● Raw records:
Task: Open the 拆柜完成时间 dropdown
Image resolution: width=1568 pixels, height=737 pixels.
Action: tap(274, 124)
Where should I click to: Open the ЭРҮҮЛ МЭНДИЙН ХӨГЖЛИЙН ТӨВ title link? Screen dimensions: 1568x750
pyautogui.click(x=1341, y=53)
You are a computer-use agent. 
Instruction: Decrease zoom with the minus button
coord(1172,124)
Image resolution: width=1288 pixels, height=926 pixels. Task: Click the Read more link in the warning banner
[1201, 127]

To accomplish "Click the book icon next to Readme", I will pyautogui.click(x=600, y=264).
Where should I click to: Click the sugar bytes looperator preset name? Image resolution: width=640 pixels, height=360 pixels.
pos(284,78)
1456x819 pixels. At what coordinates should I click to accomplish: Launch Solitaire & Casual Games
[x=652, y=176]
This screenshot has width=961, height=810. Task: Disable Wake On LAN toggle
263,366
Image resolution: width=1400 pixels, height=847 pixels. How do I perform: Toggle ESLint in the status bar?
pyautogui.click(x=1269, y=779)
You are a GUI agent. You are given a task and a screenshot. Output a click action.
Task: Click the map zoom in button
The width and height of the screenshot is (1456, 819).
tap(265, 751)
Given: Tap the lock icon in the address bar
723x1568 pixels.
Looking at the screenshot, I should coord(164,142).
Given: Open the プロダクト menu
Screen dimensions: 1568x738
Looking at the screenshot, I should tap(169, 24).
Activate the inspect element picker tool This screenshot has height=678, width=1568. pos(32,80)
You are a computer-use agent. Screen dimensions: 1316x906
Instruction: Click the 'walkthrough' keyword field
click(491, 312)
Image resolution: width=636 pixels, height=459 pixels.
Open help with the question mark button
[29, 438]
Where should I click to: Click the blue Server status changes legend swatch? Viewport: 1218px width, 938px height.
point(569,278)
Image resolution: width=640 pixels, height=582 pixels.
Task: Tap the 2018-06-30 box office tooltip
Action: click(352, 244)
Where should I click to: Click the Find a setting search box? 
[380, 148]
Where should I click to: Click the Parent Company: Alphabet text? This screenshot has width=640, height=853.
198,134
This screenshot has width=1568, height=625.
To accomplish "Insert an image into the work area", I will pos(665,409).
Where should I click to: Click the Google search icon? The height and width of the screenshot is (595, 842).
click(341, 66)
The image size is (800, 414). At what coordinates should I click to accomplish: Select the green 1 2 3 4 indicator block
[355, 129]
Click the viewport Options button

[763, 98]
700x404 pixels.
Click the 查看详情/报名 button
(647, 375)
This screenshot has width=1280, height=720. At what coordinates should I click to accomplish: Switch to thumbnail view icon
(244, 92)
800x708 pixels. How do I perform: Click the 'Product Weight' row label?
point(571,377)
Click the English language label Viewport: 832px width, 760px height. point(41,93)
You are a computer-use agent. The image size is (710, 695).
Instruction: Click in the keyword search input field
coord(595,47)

● Task brief: Copy the rows above exactly as they appear, from the first through the last.

● The result:
Task: Open the 拆柜完成时间 dropdown
Image resolution: width=1568 pixels, height=737 pixels.
Action: tap(274, 124)
Where should I click to: Open the ЭРҮҮЛ МЭНДИЙН ХӨГЖЛИЙН ТӨВ title link? Screen dimensions: 1568x750
pyautogui.click(x=1341, y=53)
You are a computer-use agent. 
Instruction: Decrease zoom with the minus button
coord(1172,124)
Image resolution: width=1288 pixels, height=926 pixels. Task: Click the Read more link in the warning banner
[1201, 127]

To accomplish "Click the book icon next to Readme", I will pyautogui.click(x=600, y=264).
Where should I click to: Click the sugar bytes looperator preset name? Image resolution: width=640 pixels, height=360 pixels.
pos(284,78)
1456x819 pixels. At what coordinates should I click to accomplish: Launch Solitaire & Casual Games
[x=652, y=176]
This screenshot has width=961, height=810. Task: Disable Wake On LAN toggle
263,366
Image resolution: width=1400 pixels, height=847 pixels. How do I perform: Toggle ESLint in the status bar?
pyautogui.click(x=1269, y=779)
You are a GUI agent. You are given a task and a screenshot. Output a click action.
Task: Click the map zoom in button
The width and height of the screenshot is (1456, 819).
tap(265, 751)
Given: Tap the lock icon in the address bar
723x1568 pixels.
Looking at the screenshot, I should coord(164,142).
Given: Open the プロダクト menu
Screen dimensions: 1568x738
Looking at the screenshot, I should tap(169, 24).
Activate the inspect element picker tool This screenshot has height=678, width=1568. pos(32,80)
You are a computer-use agent. Screen dimensions: 1316x906
Instruction: Click the 'walkthrough' keyword field
click(491, 312)
Image resolution: width=636 pixels, height=459 pixels.
Open help with the question mark button
[29, 438]
Where should I click to: Click the blue Server status changes legend swatch? Viewport: 1218px width, 938px height.
point(569,278)
Image resolution: width=640 pixels, height=582 pixels.
Task: Tap the 2018-06-30 box office tooltip
Action: click(352, 244)
Where should I click to: Click the Find a setting search box? 
[380, 148]
Where should I click to: Click the Parent Company: Alphabet text? This screenshot has width=640, height=853.
198,134
This screenshot has width=1568, height=625.
To accomplish "Insert an image into the work area", I will pos(665,409).
Where should I click to: Click the Google search icon? The height and width of the screenshot is (595, 842).
click(341, 66)
The image size is (800, 414). At what coordinates should I click to accomplish: Select the green 1 2 3 4 indicator block
[355, 129]
Click the viewport Options button

[763, 98]
700x404 pixels.
Click the 查看详情/报名 button
(647, 375)
This screenshot has width=1280, height=720. At what coordinates should I click to accomplish: Switch to thumbnail view icon
(244, 92)
800x708 pixels. How do I perform: Click the 'Product Weight' row label?
point(571,377)
Click the English language label Viewport: 832px width, 760px height. point(41,93)
You are a computer-use agent. The image size is (710, 695).
Instruction: Click in the keyword search input field
coord(595,47)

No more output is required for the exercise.